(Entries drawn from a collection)

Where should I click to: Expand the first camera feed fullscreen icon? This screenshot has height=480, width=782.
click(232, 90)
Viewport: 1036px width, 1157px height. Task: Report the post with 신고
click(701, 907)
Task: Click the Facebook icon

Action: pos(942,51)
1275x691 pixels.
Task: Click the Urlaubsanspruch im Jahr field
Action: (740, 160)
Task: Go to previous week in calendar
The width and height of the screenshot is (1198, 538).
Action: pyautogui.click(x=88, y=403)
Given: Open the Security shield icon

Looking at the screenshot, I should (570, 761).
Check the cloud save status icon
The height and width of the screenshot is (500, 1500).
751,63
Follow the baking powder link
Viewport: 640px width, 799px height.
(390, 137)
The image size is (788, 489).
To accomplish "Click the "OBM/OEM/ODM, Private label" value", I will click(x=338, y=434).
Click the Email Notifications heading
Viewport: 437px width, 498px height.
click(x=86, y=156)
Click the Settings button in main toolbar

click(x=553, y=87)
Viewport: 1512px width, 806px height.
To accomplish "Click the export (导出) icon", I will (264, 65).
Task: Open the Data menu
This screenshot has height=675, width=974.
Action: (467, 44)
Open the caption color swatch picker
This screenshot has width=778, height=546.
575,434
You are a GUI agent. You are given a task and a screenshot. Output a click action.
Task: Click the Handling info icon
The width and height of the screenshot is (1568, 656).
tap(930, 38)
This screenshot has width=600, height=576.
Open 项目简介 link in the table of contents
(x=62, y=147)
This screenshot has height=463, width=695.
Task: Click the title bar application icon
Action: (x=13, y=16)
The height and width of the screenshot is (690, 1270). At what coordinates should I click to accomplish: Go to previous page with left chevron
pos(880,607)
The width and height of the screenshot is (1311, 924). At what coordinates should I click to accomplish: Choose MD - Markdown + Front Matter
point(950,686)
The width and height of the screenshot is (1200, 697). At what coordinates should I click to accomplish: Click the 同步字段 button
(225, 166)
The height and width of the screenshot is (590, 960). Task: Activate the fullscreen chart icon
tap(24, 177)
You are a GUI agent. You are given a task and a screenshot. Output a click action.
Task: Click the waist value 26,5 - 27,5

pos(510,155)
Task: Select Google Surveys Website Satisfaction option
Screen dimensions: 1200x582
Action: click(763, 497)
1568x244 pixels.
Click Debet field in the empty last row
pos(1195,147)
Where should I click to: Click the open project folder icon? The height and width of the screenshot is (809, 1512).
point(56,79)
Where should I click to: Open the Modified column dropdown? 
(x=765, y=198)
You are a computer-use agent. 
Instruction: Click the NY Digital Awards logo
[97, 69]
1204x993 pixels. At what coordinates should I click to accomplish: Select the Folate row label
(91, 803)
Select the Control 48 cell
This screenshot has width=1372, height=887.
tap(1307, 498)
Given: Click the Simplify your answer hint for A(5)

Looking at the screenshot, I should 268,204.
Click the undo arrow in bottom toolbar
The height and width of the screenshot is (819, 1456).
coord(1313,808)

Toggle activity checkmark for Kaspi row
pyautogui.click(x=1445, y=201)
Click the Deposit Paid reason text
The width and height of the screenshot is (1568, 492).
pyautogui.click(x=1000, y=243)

* [Exercise]: How many lines of the material contain the word "icon", matching case exactly? Reply with the number alone.

* [The completed task]: 9